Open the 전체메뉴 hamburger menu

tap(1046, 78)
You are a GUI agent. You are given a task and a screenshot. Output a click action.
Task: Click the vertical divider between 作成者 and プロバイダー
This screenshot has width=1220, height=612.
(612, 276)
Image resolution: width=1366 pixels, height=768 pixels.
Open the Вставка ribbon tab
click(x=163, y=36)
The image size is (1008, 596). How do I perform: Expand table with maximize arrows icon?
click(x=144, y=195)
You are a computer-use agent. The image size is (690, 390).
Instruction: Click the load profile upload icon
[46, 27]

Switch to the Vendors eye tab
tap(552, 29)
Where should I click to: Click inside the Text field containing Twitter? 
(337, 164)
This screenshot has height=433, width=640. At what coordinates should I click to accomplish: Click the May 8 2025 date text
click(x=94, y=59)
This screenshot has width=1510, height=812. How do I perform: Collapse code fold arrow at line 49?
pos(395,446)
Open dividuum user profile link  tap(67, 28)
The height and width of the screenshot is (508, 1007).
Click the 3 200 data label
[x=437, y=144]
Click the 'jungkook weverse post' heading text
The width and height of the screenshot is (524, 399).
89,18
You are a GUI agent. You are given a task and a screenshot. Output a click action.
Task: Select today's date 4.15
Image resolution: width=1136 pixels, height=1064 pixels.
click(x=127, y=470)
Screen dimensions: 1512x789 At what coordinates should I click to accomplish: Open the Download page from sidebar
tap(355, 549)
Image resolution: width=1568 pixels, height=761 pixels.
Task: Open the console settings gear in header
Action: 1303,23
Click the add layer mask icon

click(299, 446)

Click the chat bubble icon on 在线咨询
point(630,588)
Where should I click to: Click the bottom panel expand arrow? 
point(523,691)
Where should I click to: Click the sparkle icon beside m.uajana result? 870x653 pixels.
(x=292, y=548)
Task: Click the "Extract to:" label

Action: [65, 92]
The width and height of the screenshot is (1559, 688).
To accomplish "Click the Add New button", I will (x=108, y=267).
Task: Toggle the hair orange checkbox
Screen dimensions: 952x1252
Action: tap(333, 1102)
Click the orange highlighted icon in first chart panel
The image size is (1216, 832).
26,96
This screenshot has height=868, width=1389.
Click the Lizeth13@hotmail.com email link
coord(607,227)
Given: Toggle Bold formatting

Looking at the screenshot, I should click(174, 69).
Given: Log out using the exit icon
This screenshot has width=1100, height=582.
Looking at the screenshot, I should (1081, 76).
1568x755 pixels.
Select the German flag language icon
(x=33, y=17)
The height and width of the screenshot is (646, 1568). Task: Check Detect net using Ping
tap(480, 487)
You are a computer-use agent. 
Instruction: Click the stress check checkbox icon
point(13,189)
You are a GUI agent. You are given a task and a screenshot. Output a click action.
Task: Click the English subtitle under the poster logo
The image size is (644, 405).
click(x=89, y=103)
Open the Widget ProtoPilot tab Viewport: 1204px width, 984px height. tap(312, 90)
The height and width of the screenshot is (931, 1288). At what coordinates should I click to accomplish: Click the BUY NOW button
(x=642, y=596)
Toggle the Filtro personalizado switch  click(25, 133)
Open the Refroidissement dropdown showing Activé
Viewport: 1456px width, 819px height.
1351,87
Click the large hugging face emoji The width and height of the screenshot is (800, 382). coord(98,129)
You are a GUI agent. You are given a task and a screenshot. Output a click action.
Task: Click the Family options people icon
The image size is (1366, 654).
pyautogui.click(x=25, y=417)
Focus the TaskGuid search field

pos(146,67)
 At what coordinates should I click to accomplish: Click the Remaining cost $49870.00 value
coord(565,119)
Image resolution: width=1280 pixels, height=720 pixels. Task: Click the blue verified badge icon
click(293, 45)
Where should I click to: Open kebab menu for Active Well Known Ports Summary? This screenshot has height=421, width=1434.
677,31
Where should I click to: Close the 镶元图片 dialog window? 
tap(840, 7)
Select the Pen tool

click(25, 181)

WORK TO BE COMPLETED: Retype all of the entries shown above, exactly.

RESPONSE BOX:
Open the 전체메뉴 hamburger menu

tap(1046, 78)
You are a GUI agent. You are given a task and a screenshot. Output a click action.
Task: Click the vertical divider between 作成者 and プロバイダー
This screenshot has width=1220, height=612.
(612, 276)
Image resolution: width=1366 pixels, height=768 pixels.
Open the Вставка ribbon tab
click(x=163, y=36)
The image size is (1008, 596). How do I perform: Expand table with maximize arrows icon?
click(x=144, y=195)
You are a computer-use agent. The image size is (690, 390).
Instruction: Click the load profile upload icon
[46, 27]

Switch to the Vendors eye tab
tap(552, 29)
Where should I click to: Click inside the Text field containing Twitter? 
(337, 164)
This screenshot has height=433, width=640. At what coordinates should I click to accomplish: Click the May 8 2025 date text
click(x=94, y=59)
This screenshot has width=1510, height=812. How do I perform: Collapse code fold arrow at line 49?
pos(395,446)
Open dividuum user profile link  tap(67, 28)
The height and width of the screenshot is (508, 1007).
Click the 3 200 data label
[x=437, y=144]
Click the 'jungkook weverse post' heading text
The width and height of the screenshot is (524, 399).
89,18
You are a GUI agent. You are given a task and a screenshot. Output a click action.
Task: Select today's date 4.15
Image resolution: width=1136 pixels, height=1064 pixels.
click(x=127, y=470)
Screen dimensions: 1512x789 At what coordinates should I click to accomplish: Open the Download page from sidebar
tap(355, 549)
Image resolution: width=1568 pixels, height=761 pixels.
Task: Open the console settings gear in header
Action: 1303,23
Click the add layer mask icon

click(299, 446)

Click the chat bubble icon on 在线咨询
point(630,588)
Where should I click to: Click the bottom panel expand arrow? 
point(523,691)
Where should I click to: Click the sparkle icon beside m.uajana result? 870x653 pixels.
(x=292, y=548)
Task: Click the "Extract to:" label

Action: [65, 92]
The width and height of the screenshot is (1559, 688).
To accomplish "Click the Add New button", I will (x=108, y=267).
Task: Toggle the hair orange checkbox
Screen dimensions: 952x1252
Action: tap(333, 1102)
Click the orange highlighted icon in first chart panel
The image size is (1216, 832).
26,96
This screenshot has height=868, width=1389.
Click the Lizeth13@hotmail.com email link
coord(607,227)
Given: Toggle Bold formatting

Looking at the screenshot, I should click(174, 69).
Given: Log out using the exit icon
This screenshot has width=1100, height=582.
Looking at the screenshot, I should (1081, 76).
1568x755 pixels.
Select the German flag language icon
(x=33, y=17)
The height and width of the screenshot is (646, 1568). Task: Check Detect net using Ping
tap(480, 487)
You are a computer-use agent. 
Instruction: Click the stress check checkbox icon
point(13,189)
You are a GUI agent. You are given a task and a screenshot. Output a click action.
Task: Click the English subtitle under the poster logo
The image size is (644, 405).
click(x=89, y=103)
Open the Widget ProtoPilot tab Viewport: 1204px width, 984px height. tap(312, 90)
The height and width of the screenshot is (931, 1288). At what coordinates should I click to accomplish: Click the BUY NOW button
(x=642, y=596)
Toggle the Filtro personalizado switch  click(25, 133)
Open the Refroidissement dropdown showing Activé
Viewport: 1456px width, 819px height.
1351,87
Click the large hugging face emoji The width and height of the screenshot is (800, 382). coord(98,129)
You are a GUI agent. You are given a task and a screenshot. Output a click action.
Task: Click the Family options people icon
The image size is (1366, 654).
pyautogui.click(x=25, y=417)
Focus the TaskGuid search field

pos(146,67)
 At what coordinates should I click to accomplish: Click the Remaining cost $49870.00 value
coord(565,119)
Image resolution: width=1280 pixels, height=720 pixels. Task: Click the blue verified badge icon
click(293, 45)
Where should I click to: Open kebab menu for Active Well Known Ports Summary? This screenshot has height=421, width=1434.
677,31
Where should I click to: Close the 镶元图片 dialog window? 
tap(840, 7)
Select the Pen tool

click(25, 181)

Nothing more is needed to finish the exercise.